Given that there 6 black cards and 1 red card, person A is the first person to draw the card while person B is the second person.The first person to draw a red card wins.Note:The cards are shuffled after being replaced.

If the cards are drawn with replacement, is it possible to work out the probability of person B wining.If so, what is the probability.

What i have tried:

$\lim_{n\to\infty} (\frac {1}{7})^{n}$

This value should diverge right? As the denominator is multiplied by 7 for every power.

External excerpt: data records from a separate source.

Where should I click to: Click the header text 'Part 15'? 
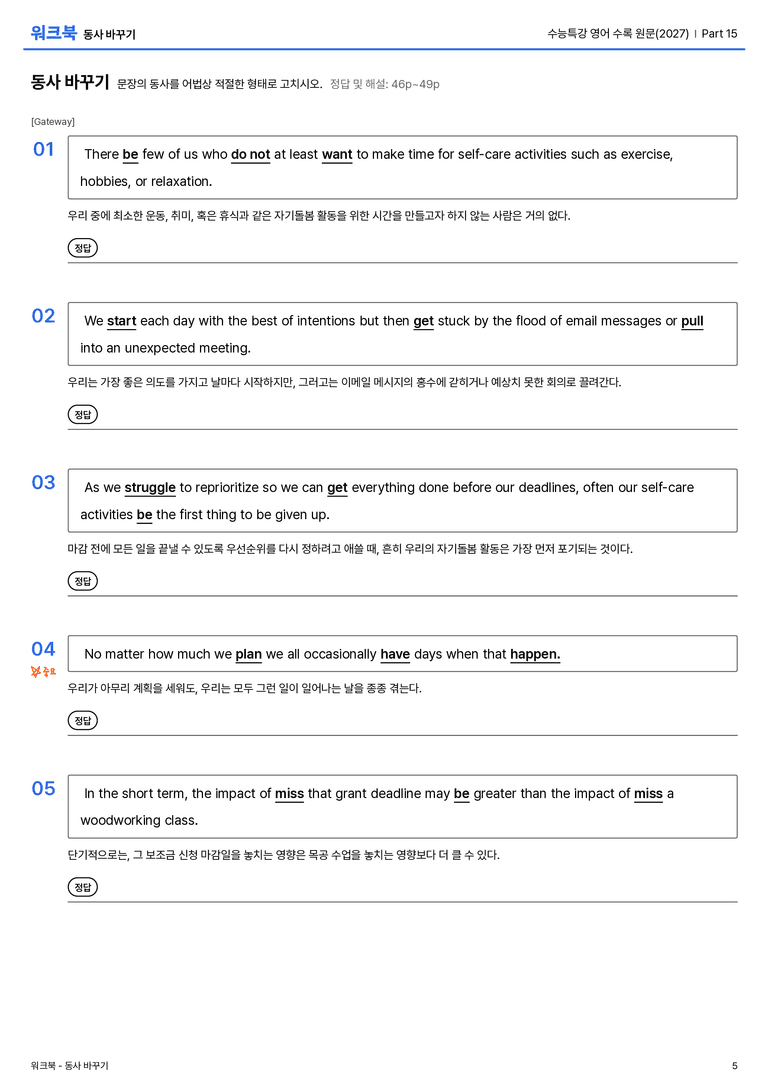pyautogui.click(x=719, y=33)
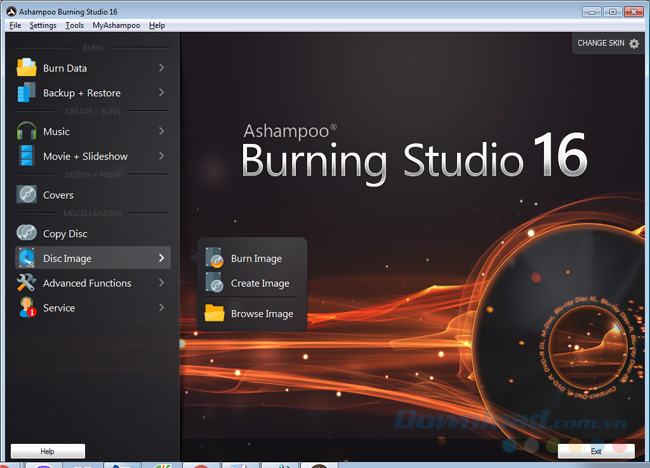Expand the Music submenu arrow
This screenshot has width=650, height=468.
161,131

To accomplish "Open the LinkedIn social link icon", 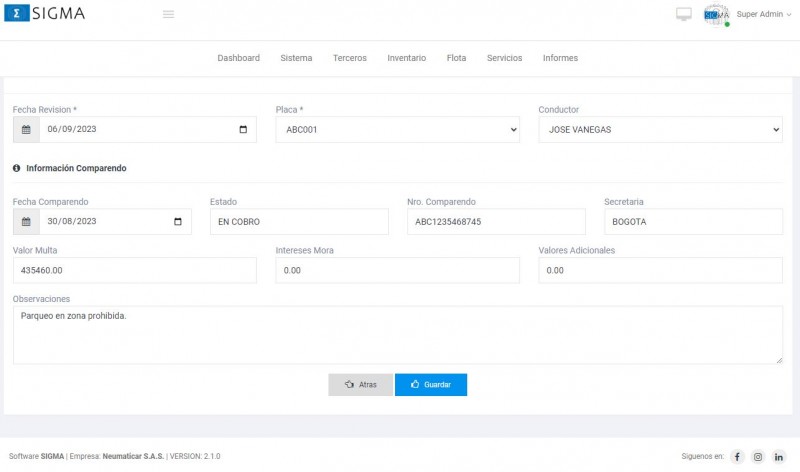I will (x=779, y=457).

However the answer is $\frac {6}{13} $

Can someone explain how to get this answer and where did my understanding go wrong?

Answer 1

The chance that person A wins on any given draw is $\frac{1}{7}$, and it is the same for person B, and so the chance either A or B loses on one of their draws is $\frac{6}{7}$. Person A can win on the first draw, the third draw... any odd draw. What would the probability be for A to win after 2n-1 draws? (It isn't just $\frac{1}{7^{n}}$). Think about what B does at the even draws too!

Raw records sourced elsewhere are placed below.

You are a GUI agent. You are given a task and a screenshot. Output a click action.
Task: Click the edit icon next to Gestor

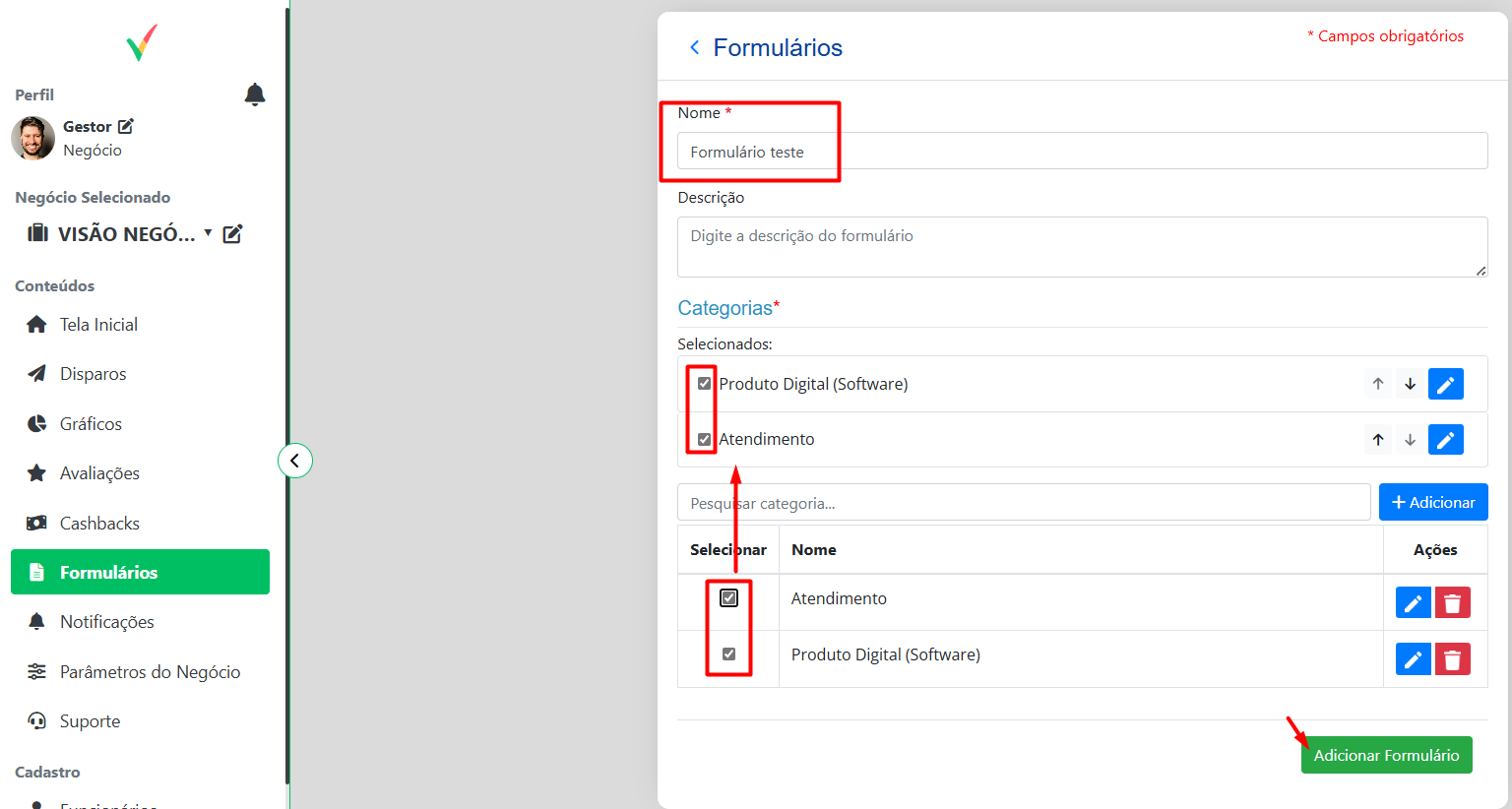point(126,126)
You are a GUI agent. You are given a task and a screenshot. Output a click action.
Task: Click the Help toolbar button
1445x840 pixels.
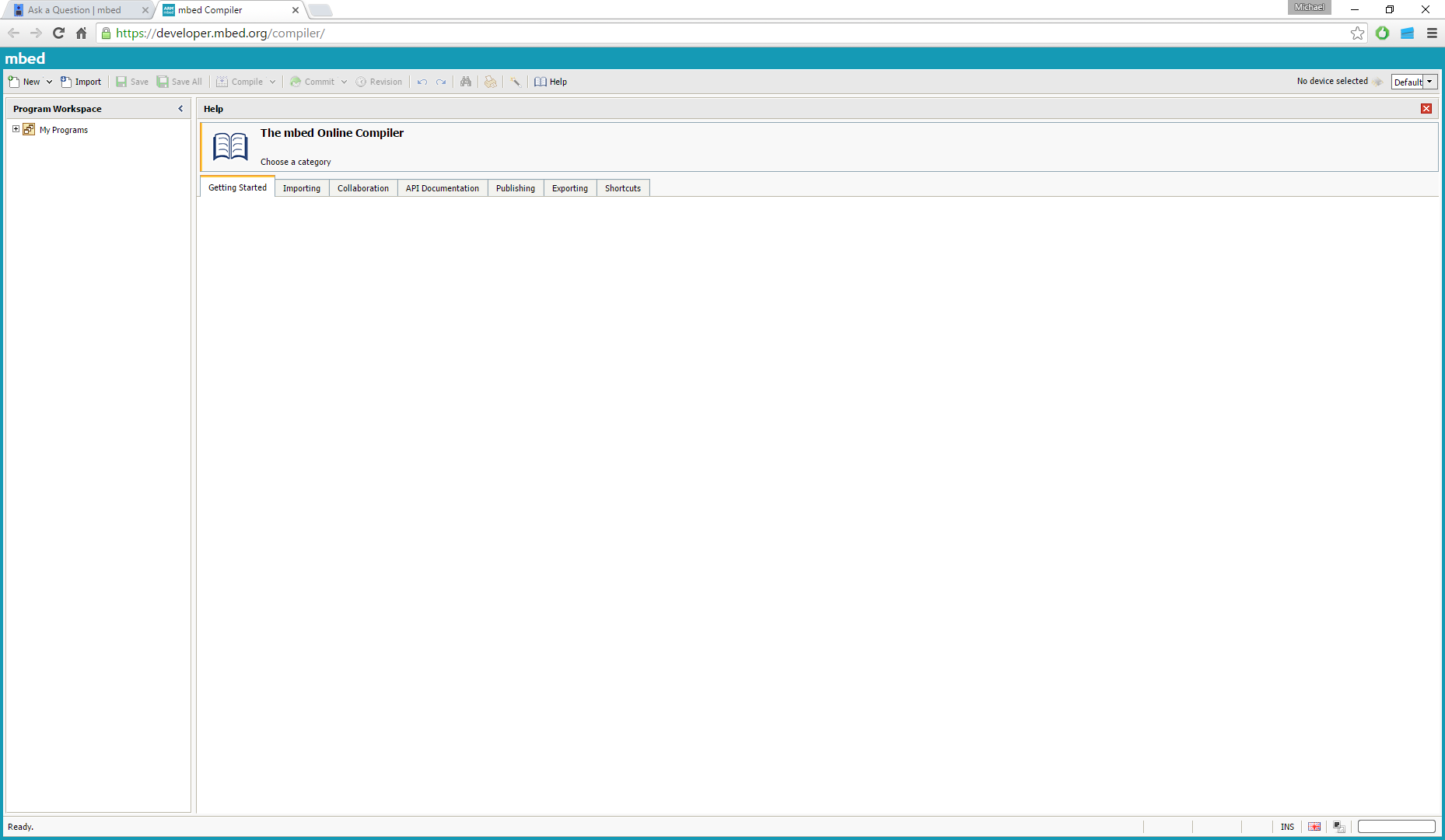click(551, 82)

Once you've answered this, the chance A wins should be the chance they win on the 1st OR the 3rd OR the 5th OR ... 2n+1 ...

Answer 2

With replacement:

A wins on the first turn $\frac 17$

B wins on the second turn (this depends on the game not being over already) $\frac 67\frac 17$

A wins on the 3rd turn $(\frac 67)^2\frac 17$

B wins on the 4th turn $(\frac 67)^3\frac 17$

Any player wins on the n-th turn $(\frac 67)^{n-1}\frac 17$

Chance of A winning is the sum of all the even terms $A=\frac 17 \sum_\limits{n=0}^\infty (\frac 67)^{2n}$

$\frac 17\frac{1}{1-(\frac 67)^2}$

A cute way around simplifying this last fraction (though it is not that hard.)

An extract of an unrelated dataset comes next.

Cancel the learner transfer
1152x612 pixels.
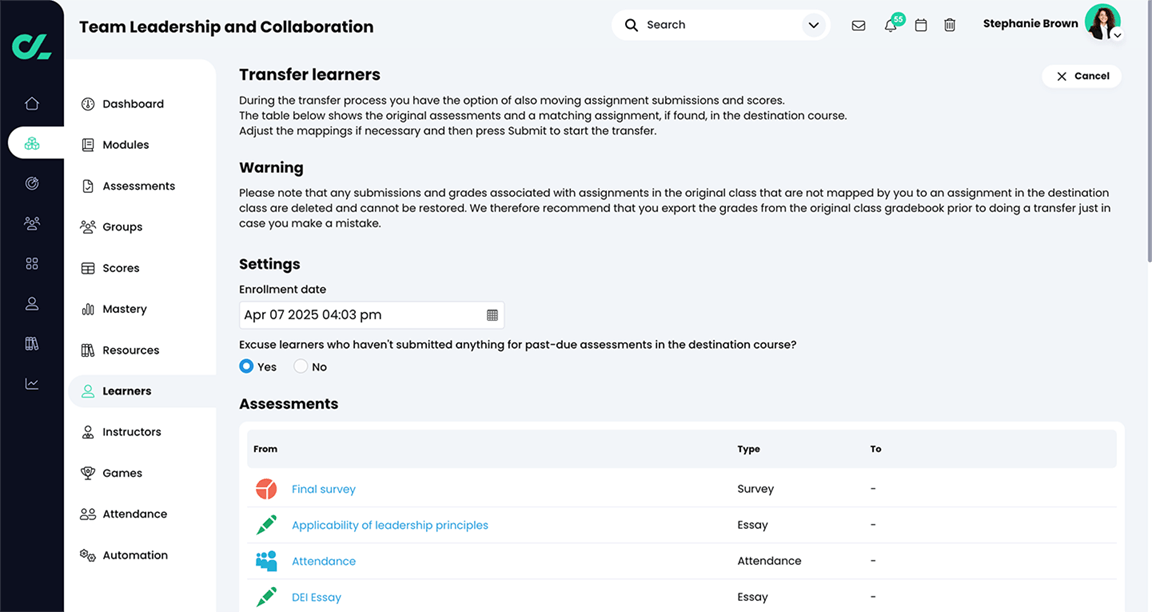(x=1082, y=76)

Chance of B winning: $B=\frac 17 \sum_\limits{n=0}^\infty (\frac 67)^{2n+1} = \frac 67 A$

$A + \frac 67 A = 1$

Answer 3

An alternative to Doug's solution, which avoids computing an infinite sum: $$P(B)=\frac{6}{7}\left(\frac{1}{7}\right)+\left(\frac{6}{7}\right)^{2}P(B),$$ since $B$ wins on his or her first draw, and otherwise, the game "resets" if both players do not draw red on their first draw. Simplifying yields the correct answer.

Answer 4

The probability that player A wins on the first round is $1/7$. The probability that player B wins on the next round is $6/7 \times 1/7$. The probability that player A wins on the next round is $6/7 \times 6/7 \times 1/7$. and so on ... So the probability that player A wins (on any given turn) \begin{eqnarray*} \frac{1}{7} \sum_{i=0}^{\infty} \left(\frac{6 \times 6}{7 \times 7}\right)^i \end{eqnarray*} & the probability that player B wins \begin{eqnarray*} \frac{6 \times 1}{7 \times 7} \sum_{i=0}^{\infty} \left(\frac{6 \times 6}{7 \times 7}\right)^i \end{eqnarray*} Sum the geometric series & we have the probability that A wins is $7/13$ and the probability that B wins is $6/13$.